Since the mid-1990s, when many countries in eastern and southern
Africa opened maize seed markets to private enterprise,
registered seed companies have proliferated—now numbering almost
80—along with other types of seed producers. Previously,
improved maize seed was produced chiefly by public organizations
or parastatal companies. In the 2006-07 cropping season,
registered companies produced the bulk of just-over 100,000 tons
of improved maize seed that were marketed in the region—enough
to sow 35% of the region’s maize lands.
“This implies a significant, unmet demand for seed,” says CIMMYT
economist Augustine Langyintuo. “The farmers who don’t purchase
fresh seed are recycling from the previous harvest, meaning they
are losing out on potential yield, or sowing unimproved,
low-yielding local varieties.” Experts cite average yield losses
of 5% for recycled seed of open-pollinated varieties, and more
than 30% in the case of hybrids. In addition, more than half the
maize area in the region is still under low-yielding traditional
cultivars, partly because farmers lack knowledge of or access to
affordable, quality seed of improved maize varieties.

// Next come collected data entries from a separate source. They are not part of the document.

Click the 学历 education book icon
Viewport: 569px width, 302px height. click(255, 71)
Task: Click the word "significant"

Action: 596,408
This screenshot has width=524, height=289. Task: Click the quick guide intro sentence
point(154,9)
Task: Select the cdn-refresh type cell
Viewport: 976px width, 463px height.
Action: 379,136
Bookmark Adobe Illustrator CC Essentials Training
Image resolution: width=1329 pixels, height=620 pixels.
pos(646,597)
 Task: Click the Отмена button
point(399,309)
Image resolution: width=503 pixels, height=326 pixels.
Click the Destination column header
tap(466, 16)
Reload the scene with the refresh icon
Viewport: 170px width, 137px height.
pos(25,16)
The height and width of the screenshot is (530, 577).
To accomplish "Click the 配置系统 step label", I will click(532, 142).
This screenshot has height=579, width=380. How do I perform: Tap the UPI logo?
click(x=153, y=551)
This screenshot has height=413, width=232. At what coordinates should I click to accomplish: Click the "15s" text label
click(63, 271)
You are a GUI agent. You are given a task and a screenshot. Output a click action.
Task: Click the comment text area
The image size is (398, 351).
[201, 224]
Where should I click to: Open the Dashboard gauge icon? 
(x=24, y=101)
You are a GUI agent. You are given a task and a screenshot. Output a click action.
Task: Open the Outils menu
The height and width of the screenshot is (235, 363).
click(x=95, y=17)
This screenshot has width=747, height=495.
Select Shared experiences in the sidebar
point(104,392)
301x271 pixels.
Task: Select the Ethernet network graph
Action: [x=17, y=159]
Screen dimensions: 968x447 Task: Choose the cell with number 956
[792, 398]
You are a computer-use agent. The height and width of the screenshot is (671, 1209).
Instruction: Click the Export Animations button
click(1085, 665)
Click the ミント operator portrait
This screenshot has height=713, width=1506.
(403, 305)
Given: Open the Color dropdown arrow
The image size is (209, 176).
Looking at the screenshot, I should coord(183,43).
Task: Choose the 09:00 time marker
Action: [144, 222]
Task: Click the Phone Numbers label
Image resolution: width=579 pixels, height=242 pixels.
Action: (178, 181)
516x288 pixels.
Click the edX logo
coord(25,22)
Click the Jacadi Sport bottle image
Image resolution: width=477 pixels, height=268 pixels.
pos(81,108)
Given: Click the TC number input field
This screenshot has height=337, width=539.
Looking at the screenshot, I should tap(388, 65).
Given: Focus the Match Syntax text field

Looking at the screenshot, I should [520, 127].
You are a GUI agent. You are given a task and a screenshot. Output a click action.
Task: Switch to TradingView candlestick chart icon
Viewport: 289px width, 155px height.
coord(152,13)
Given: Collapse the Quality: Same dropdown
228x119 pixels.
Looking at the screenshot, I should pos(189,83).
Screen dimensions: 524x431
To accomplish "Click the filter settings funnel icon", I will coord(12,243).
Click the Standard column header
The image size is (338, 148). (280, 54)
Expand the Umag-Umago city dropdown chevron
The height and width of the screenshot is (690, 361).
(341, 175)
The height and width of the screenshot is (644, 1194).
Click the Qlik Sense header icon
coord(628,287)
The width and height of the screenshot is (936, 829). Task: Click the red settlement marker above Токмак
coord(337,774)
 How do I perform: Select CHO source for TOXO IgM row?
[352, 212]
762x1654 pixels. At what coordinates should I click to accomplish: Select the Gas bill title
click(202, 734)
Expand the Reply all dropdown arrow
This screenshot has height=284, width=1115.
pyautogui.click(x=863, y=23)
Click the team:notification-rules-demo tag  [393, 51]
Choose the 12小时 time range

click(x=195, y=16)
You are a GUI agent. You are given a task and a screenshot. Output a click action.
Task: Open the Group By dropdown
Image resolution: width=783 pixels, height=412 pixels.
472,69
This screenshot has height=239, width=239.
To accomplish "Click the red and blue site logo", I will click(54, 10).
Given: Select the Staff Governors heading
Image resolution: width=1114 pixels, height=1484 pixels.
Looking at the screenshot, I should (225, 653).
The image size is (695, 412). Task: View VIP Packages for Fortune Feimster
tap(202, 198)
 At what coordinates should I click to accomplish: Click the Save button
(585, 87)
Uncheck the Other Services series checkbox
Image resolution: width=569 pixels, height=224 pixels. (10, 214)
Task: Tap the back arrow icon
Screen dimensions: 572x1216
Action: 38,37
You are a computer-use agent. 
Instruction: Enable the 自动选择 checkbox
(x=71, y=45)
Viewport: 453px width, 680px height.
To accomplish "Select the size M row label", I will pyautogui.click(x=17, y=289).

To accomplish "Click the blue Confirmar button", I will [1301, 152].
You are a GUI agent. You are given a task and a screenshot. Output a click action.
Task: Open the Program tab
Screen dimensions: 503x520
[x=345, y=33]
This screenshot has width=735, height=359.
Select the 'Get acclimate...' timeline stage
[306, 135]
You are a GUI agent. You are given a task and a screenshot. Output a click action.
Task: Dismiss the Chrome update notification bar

Finding bottlenecks in seed supplies
As part of research by CIMMYT and the International Institute of
Tropical Agriculture (IITA) on drought tolerant maize for
African farmers, Langyintuo led a joint study to characterize
seed providers and bottlenecks to seed supplies in eastern and
southern Africa. A total of 116 representatives from 73 seed
companies and 35 national agricultural research systems (NARS)
and non-governmental organizations (NGOs) participated, and
information was gathered on the seed sectors in Angola,
Ethiopia, Kenya, Malawi, Mozambique, South Africa, Tanzania,
Uganda, Zambia, and Zimbabwe. “There was an extraordinary 100%
return on questionnaires sent, evidence of partners’ trust in
CIMMYT and interest in addressing the problem,” says Langyintuo.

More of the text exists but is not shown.